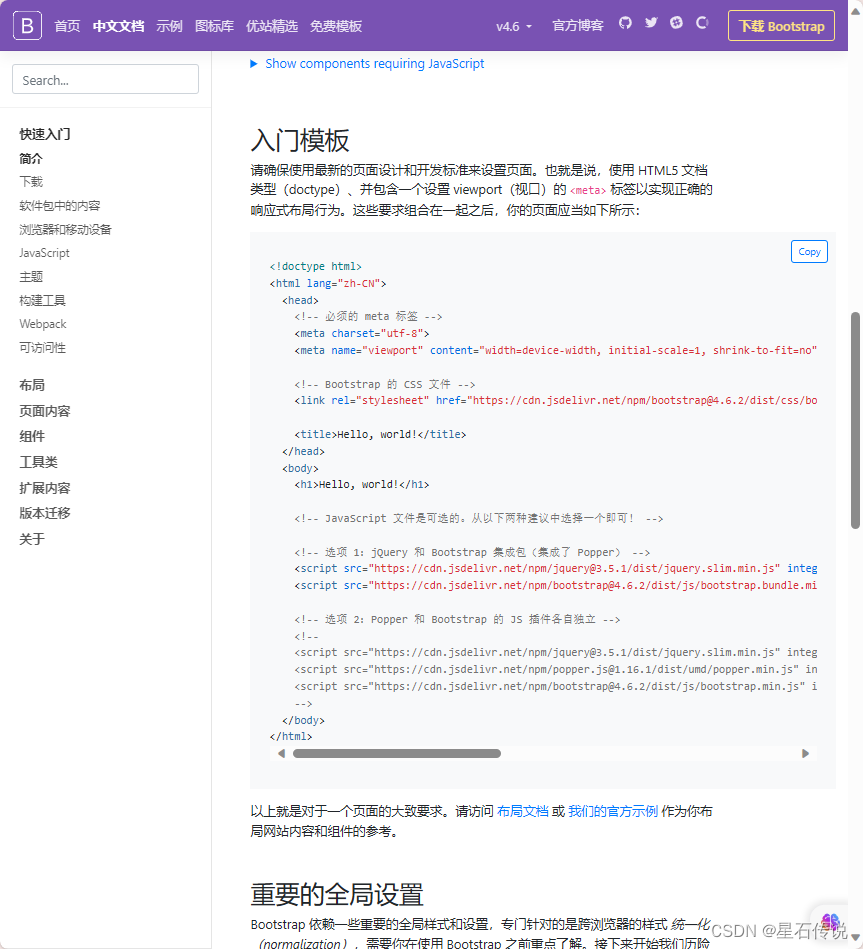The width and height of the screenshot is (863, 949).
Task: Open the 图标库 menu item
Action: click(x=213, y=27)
---
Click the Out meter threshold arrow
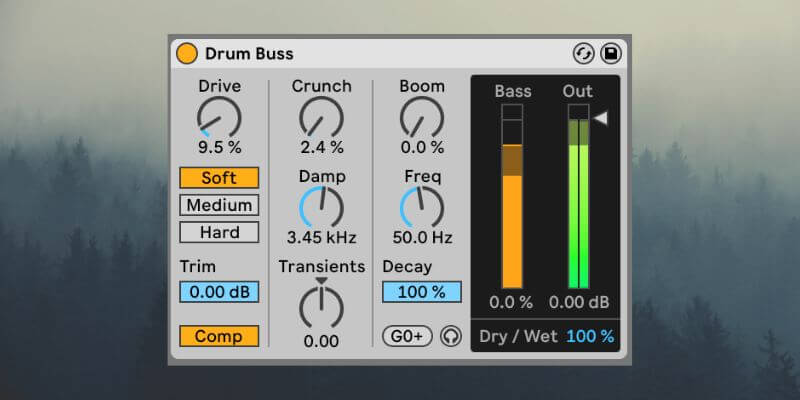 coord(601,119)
---
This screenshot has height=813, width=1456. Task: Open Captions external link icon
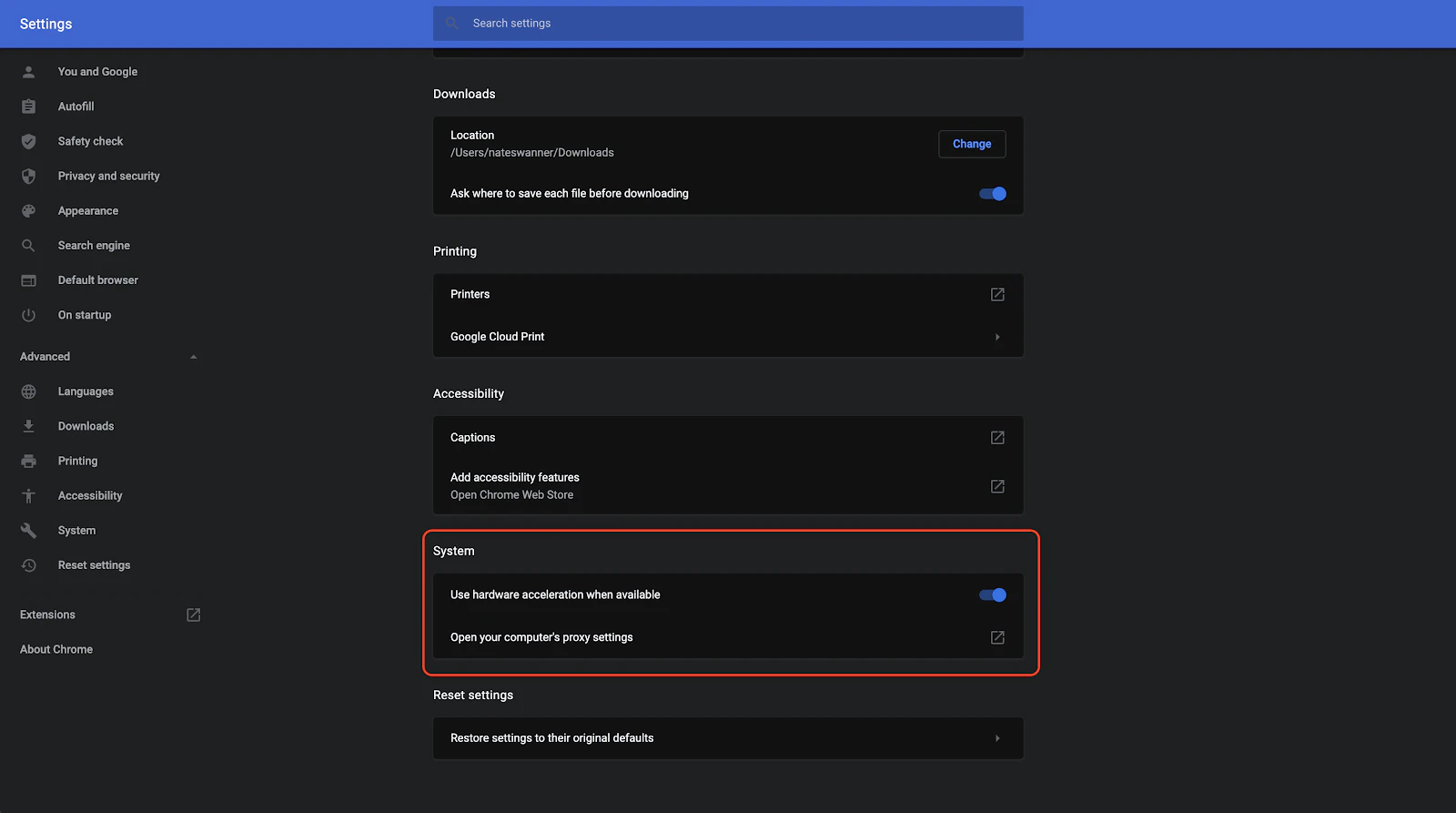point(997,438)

**Task to carry out:** Reproduce verbatim the rows beginning with the line containing "The width and" and ending with the line containing "Action: click(x=213, y=27)", both included, leaving out the pictures.

**Task solution:**
The width and height of the screenshot is (863, 949).
Task: Open the 图标库 menu item
Action: click(x=213, y=27)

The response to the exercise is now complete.